*** Extracted records

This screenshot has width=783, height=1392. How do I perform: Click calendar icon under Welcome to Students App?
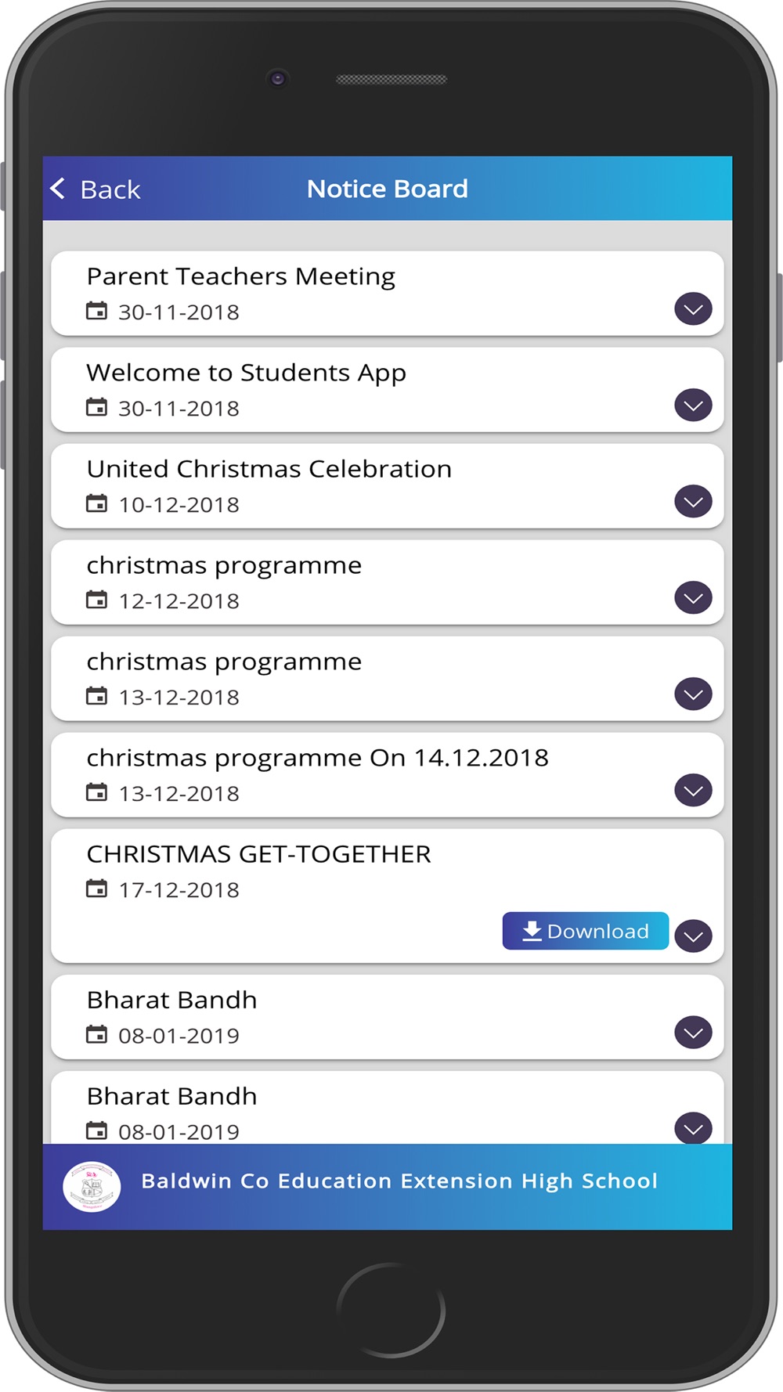(96, 407)
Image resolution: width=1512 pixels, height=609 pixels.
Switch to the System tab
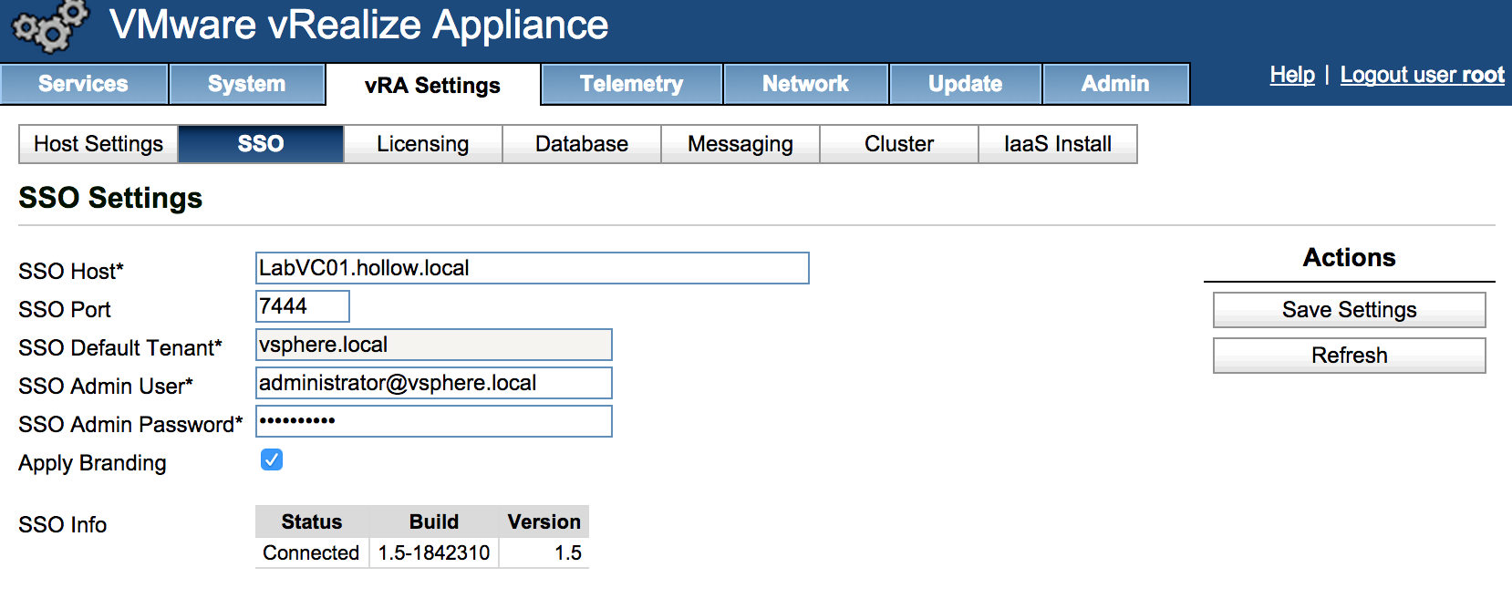pyautogui.click(x=247, y=84)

******

# [Exercise goal]
Leaving out every picture, transcribe exactly the lines from the line that contains "Image resolution: width=1512" through the final line of the entries above.

# [Exercise response]
Image resolution: width=1512 pixels, height=609 pixels.
Switch to the System tab
pyautogui.click(x=247, y=84)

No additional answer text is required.